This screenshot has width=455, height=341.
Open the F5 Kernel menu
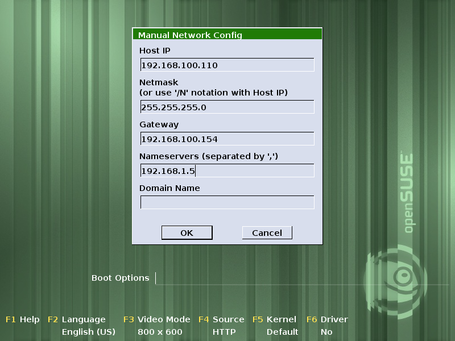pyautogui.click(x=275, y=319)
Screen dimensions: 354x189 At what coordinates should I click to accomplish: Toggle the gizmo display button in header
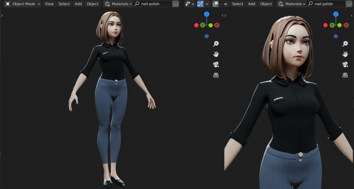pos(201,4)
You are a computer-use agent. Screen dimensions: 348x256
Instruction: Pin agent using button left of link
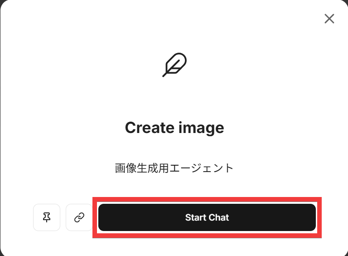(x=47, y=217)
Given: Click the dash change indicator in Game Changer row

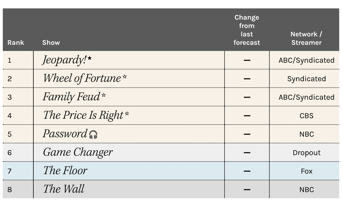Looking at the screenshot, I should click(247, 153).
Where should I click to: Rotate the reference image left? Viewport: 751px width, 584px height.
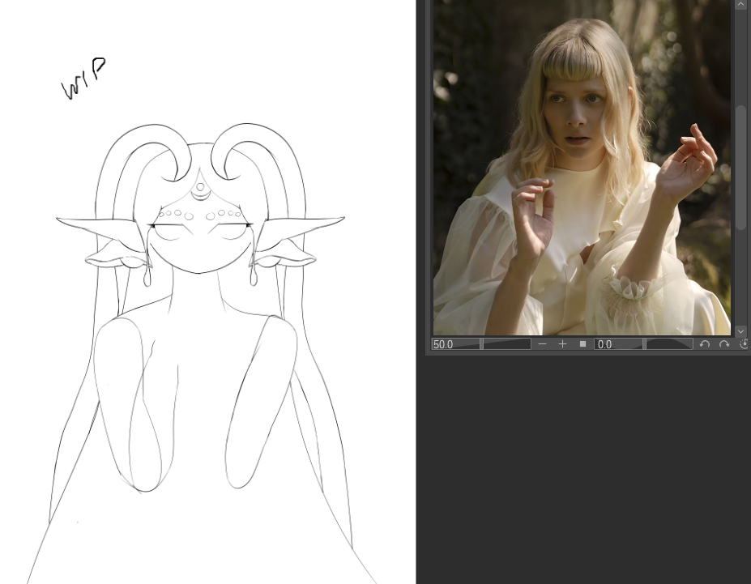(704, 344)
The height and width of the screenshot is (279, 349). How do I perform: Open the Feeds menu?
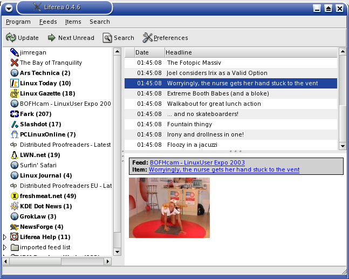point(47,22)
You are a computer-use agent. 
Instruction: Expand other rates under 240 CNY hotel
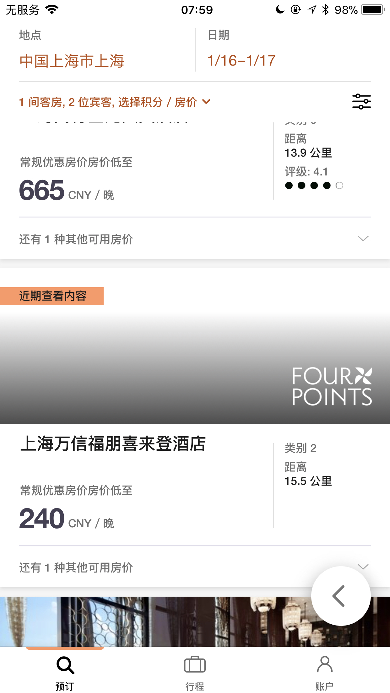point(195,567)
◇ ◇ ◇ ◇ ◇
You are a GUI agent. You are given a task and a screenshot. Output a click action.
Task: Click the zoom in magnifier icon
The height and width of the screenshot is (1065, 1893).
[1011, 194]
◇ ◇ ◇ ◇ ◇
THE PROBLEM: Extract every line of the material above that contains the string "width", matching case.

WRITTEN ANSWER:
This screenshot has width=455, height=341.
Where should I click to: Rotate the reference image left? Viewport: 751px width, 584px height.
The height and width of the screenshot is (279, 349). How do I perform: Open the Feeds menu?
The height and width of the screenshot is (1065, 1893).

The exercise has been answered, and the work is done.